Подготовка:

In [1]:
import torch
import torch.nn as nn
from torch.utils.data import Dataset, DataLoader
from torchvision import transforms

import numpy as np

import matplotlib.pyplot as plt
%matplotlib inline

In [2]:
from tqdm import tqdm
from time import sleep

for i in tqdm(range(10)):
    sleep(0.5)

100%|██████████| 10/10 [00:05<00:00,  1.99it/s]


In [13]:
import os
from PIL import Image

class ColorizationDataset(Dataset):
    def __init__(self, path, transform_x, transform_y):
        self.transform_x = transform_x
        self.transform_y = transform_y
      
        filenames = []
        for root, dirs, files in os.walk(path):
            for file in files:
                if file.endswith('.jpg') or file.endswith('.JPG'):
                    filenames.append(os.path.join(root, file))
                    filenames.append(os.path.join(root, file))
                    filenames.append(os.path.join(root, file))
                    filenames.append(os.path.join(root, file))

        self.images = []
        for filename in tqdm(filenames):
            try:
                with Image.open(filename) as image:
                    self.images.append(image.copy())
            except:
                pass
                #print('Could not load image:', filename)

----------------

* [Задание]:
Возобновите приведенный выше код набора данных для колоризации изображений и продолжайте его сразу после последнего показанного места.

* [Исходные данные]:

----------------

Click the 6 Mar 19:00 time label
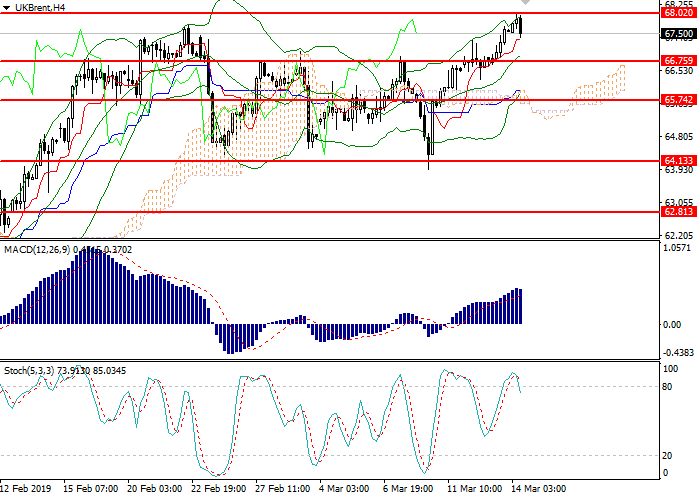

----------------

* [Результат выполнения]:
    def __len__(self):
        return len(self.images)

    def __getitem__(self, idx):
        img = self.images[idx]
        Y = self.transform_y(img)
        X = self.transform_x(Y)
        return X, Y

In [7]:
!wget http://sereja.me/f/universum_compressed.tar
!tar xf universum_compressed.tar

--2020-11-11 09:14:45--  http://sereja.me/f/universum_compressed.tar
Resolving sereja.me (sereja.me)... 213.159.215.132
Connecting to sereja.me (sereja.me)|213.159.215.132|:80... connected.
HTTP request sent, awaiting response... 200 OK
Length: 72028160 (69M) [application/x-tar]
Saving to: ‘universum_compressed.tar’


2020-11-11 09:15:03 (3.88 MB/s) - ‘universum_compressed.tar’ saved [72028160/72028160]



In [8]:
device = torch.device('cuda:0')

In [9]:
transform_all = transforms.Compose([
    transforms.RandomResizedCrop(128),
    transforms.RandomRotation(degrees=(-45, 45)),
    transforms.RandomVerticalFlip(),
    transforms.ToTensor(),
])

def to_grayscale(x):
    return (x[0] * 0.299 + x[1] * 0.587 + x[2] * 0.114).view(1, 128, 128)

In [14]:
dataset = ColorizationDataset('universum-photos', to_grayscale, transform_all)
loader = torch.utils.data.DataLoader(dataset, batch_size=64, shuffle=True)

100%|██████████| 5016/5016 [00:05<00:00, 841.50it/s] 


In [15]:
len(dataset)

4060

In [16]:
class Colorizer(nn.Module):
    def __init__(self):
        super().__init__()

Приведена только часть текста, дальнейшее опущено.